__REQUIREMENT__. Each record listed below is to be output exactly as written.

__Stored data__.

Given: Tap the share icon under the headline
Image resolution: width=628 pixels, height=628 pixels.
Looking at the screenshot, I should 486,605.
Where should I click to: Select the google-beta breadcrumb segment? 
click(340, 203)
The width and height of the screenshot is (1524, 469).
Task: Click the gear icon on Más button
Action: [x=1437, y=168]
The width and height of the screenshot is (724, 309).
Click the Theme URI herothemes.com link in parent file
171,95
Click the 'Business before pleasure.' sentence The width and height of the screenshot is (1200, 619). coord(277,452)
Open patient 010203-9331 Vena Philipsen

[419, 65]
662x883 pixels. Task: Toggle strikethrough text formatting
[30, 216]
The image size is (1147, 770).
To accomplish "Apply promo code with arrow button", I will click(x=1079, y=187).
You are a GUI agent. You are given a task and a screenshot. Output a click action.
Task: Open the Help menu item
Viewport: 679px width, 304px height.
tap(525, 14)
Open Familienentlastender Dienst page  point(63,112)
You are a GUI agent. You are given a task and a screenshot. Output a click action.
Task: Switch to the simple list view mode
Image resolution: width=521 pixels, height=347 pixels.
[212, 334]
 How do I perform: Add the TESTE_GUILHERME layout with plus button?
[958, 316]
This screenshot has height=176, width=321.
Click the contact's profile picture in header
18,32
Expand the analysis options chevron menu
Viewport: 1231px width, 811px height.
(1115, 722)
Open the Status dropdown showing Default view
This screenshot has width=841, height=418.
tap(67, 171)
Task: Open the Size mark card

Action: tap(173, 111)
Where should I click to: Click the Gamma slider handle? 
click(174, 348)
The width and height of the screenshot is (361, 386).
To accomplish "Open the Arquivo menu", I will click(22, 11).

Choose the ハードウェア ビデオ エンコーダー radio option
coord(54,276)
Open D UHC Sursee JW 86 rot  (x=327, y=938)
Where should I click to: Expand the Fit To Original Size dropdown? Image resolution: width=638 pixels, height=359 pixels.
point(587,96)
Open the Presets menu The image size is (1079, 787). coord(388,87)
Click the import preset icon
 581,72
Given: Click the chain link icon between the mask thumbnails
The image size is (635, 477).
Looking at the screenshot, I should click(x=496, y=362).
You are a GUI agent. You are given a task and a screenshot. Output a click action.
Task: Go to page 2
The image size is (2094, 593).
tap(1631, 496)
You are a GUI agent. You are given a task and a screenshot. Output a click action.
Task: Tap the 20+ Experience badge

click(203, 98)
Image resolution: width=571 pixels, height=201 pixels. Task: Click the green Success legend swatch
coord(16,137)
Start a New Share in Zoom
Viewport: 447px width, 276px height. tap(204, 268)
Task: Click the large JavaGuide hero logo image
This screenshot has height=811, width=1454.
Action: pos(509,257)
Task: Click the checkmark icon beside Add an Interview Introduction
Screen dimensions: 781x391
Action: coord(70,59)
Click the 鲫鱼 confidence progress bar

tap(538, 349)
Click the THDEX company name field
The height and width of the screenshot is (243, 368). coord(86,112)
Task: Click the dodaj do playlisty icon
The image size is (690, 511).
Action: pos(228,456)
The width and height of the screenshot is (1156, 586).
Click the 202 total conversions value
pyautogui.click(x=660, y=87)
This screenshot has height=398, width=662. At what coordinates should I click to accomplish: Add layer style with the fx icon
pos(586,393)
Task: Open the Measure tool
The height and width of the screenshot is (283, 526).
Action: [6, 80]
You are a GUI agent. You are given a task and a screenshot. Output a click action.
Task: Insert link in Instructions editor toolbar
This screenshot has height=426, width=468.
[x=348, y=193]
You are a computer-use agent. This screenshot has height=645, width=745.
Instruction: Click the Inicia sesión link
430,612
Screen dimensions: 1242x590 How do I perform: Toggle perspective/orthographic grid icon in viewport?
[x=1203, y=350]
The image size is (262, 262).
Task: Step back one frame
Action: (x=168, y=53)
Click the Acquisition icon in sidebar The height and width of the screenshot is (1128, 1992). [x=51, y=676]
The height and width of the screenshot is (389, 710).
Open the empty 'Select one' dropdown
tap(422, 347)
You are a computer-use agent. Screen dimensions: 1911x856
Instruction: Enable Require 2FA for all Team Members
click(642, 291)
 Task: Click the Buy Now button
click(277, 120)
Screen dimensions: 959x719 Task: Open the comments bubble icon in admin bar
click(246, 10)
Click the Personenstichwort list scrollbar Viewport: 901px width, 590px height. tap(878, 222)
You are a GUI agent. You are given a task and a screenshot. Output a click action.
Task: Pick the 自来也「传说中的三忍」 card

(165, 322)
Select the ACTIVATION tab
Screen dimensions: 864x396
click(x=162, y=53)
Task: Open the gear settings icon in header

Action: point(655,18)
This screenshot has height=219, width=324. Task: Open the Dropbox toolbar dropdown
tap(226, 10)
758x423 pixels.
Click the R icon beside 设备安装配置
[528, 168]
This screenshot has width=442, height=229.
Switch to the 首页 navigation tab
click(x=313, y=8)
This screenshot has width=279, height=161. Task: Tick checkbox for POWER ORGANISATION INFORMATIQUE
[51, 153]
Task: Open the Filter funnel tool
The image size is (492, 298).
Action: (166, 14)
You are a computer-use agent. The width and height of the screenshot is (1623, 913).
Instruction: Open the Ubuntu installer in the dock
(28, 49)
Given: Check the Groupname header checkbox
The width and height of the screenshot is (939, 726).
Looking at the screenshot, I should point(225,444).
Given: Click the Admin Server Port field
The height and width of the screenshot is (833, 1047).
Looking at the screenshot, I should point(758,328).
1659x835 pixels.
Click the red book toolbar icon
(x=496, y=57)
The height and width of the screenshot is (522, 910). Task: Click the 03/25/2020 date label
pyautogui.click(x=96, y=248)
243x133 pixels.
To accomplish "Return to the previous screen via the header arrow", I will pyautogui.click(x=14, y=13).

__EXERCISE ANSWER__.
Given: Tap the share icon under the headline
Image resolution: width=628 pixels, height=628 pixels.
Looking at the screenshot, I should 486,605.
Where should I click to: Select the google-beta breadcrumb segment? 
click(340, 203)
The width and height of the screenshot is (1524, 469).
Task: Click the gear icon on Más button
Action: [x=1437, y=168]
The width and height of the screenshot is (724, 309).
Click the Theme URI herothemes.com link in parent file
171,95
Click the 'Business before pleasure.' sentence The width and height of the screenshot is (1200, 619). coord(277,452)
Open patient 010203-9331 Vena Philipsen

[419, 65]
662x883 pixels. Task: Toggle strikethrough text formatting
[30, 216]
The image size is (1147, 770).
To accomplish "Apply promo code with arrow button", I will click(x=1079, y=187).
You are a GUI agent. You are given a task and a screenshot. Output a click action.
Task: Open the Help menu item
Viewport: 679px width, 304px height.
tap(525, 14)
Open Familienentlastender Dienst page  point(63,112)
You are a GUI agent. You are given a task and a screenshot. Output a click action.
Task: Switch to the simple list view mode
Image resolution: width=521 pixels, height=347 pixels.
[212, 334]
 How do I perform: Add the TESTE_GUILHERME layout with plus button?
[958, 316]
This screenshot has height=176, width=321.
Click the contact's profile picture in header
18,32
Expand the analysis options chevron menu
Viewport: 1231px width, 811px height.
(1115, 722)
Open the Status dropdown showing Default view
This screenshot has width=841, height=418.
tap(67, 171)
Task: Open the Size mark card

Action: tap(173, 111)
Where should I click to: Click the Gamma slider handle? 
click(174, 348)
The width and height of the screenshot is (361, 386).
To accomplish "Open the Arquivo menu", I will click(22, 11).

Choose the ハードウェア ビデオ エンコーダー radio option
coord(54,276)
Open D UHC Sursee JW 86 rot  (x=327, y=938)
Where should I click to: Expand the Fit To Original Size dropdown? Image resolution: width=638 pixels, height=359 pixels.
point(587,96)
Open the Presets menu The image size is (1079, 787). coord(388,87)
Click the import preset icon
 581,72
Given: Click the chain link icon between the mask thumbnails
The image size is (635, 477).
Looking at the screenshot, I should click(x=496, y=362).
You are a GUI agent. You are given a task and a screenshot. Output a click action.
Task: Go to page 2
The image size is (2094, 593).
tap(1631, 496)
You are a GUI agent. You are given a task and a screenshot. Output a click action.
Task: Tap the 20+ Experience badge

click(203, 98)
Image resolution: width=571 pixels, height=201 pixels. Task: Click the green Success legend swatch
coord(16,137)
Start a New Share in Zoom
Viewport: 447px width, 276px height. tap(204, 268)
Task: Click the large JavaGuide hero logo image
This screenshot has height=811, width=1454.
Action: pos(509,257)
Task: Click the checkmark icon beside Add an Interview Introduction
Screen dimensions: 781x391
Action: coord(70,59)
Click the 鲫鱼 confidence progress bar

tap(538, 349)
Click the THDEX company name field
The height and width of the screenshot is (243, 368). coord(86,112)
Task: Click the dodaj do playlisty icon
The image size is (690, 511).
Action: pos(228,456)
The width and height of the screenshot is (1156, 586).
Click the 202 total conversions value
pyautogui.click(x=660, y=87)
This screenshot has height=398, width=662. At what coordinates should I click to accomplish: Add layer style with the fx icon
pos(586,393)
Task: Open the Measure tool
The height and width of the screenshot is (283, 526).
Action: [6, 80]
You are a GUI agent. You are given a task and a screenshot. Output a click action.
Task: Insert link in Instructions editor toolbar
This screenshot has height=426, width=468.
[x=348, y=193]
You are a computer-use agent. This screenshot has height=645, width=745.
Instruction: Click the Inicia sesión link
430,612
Screen dimensions: 1242x590 How do I perform: Toggle perspective/orthographic grid icon in viewport?
[x=1203, y=350]
The image size is (262, 262).
Task: Step back one frame
Action: (x=168, y=53)
Click the Acquisition icon in sidebar The height and width of the screenshot is (1128, 1992). [x=51, y=676]
The height and width of the screenshot is (389, 710).
Open the empty 'Select one' dropdown
tap(422, 347)
You are a computer-use agent. Screen dimensions: 1911x856
Instruction: Enable Require 2FA for all Team Members
click(642, 291)
 Task: Click the Buy Now button
click(277, 120)
Screen dimensions: 959x719 Task: Open the comments bubble icon in admin bar
click(246, 10)
Click the Personenstichwort list scrollbar Viewport: 901px width, 590px height. tap(878, 222)
You are a GUI agent. You are given a task and a screenshot. Output a click action.
Task: Pick the 自来也「传说中的三忍」 card

(165, 322)
Select the ACTIVATION tab
Screen dimensions: 864x396
click(x=162, y=53)
Task: Open the gear settings icon in header

Action: point(655,18)
This screenshot has height=219, width=324. Task: Open the Dropbox toolbar dropdown
tap(226, 10)
758x423 pixels.
Click the R icon beside 设备安装配置
[528, 168]
This screenshot has width=442, height=229.
Switch to the 首页 navigation tab
click(x=313, y=8)
This screenshot has width=279, height=161. Task: Tick checkbox for POWER ORGANISATION INFORMATIQUE
[51, 153]
Task: Open the Filter funnel tool
The image size is (492, 298).
Action: (166, 14)
You are a computer-use agent. The width and height of the screenshot is (1623, 913).
Instruction: Open the Ubuntu installer in the dock
(28, 49)
Given: Check the Groupname header checkbox
The width and height of the screenshot is (939, 726).
Looking at the screenshot, I should point(225,444).
Given: Click the Admin Server Port field
The height and width of the screenshot is (833, 1047).
Looking at the screenshot, I should point(758,328).
1659x835 pixels.
Click the red book toolbar icon
(x=496, y=57)
The height and width of the screenshot is (522, 910). Task: Click the 03/25/2020 date label
pyautogui.click(x=96, y=248)
243x133 pixels.
To accomplish "Return to the previous screen via the header arrow", I will pyautogui.click(x=14, y=13).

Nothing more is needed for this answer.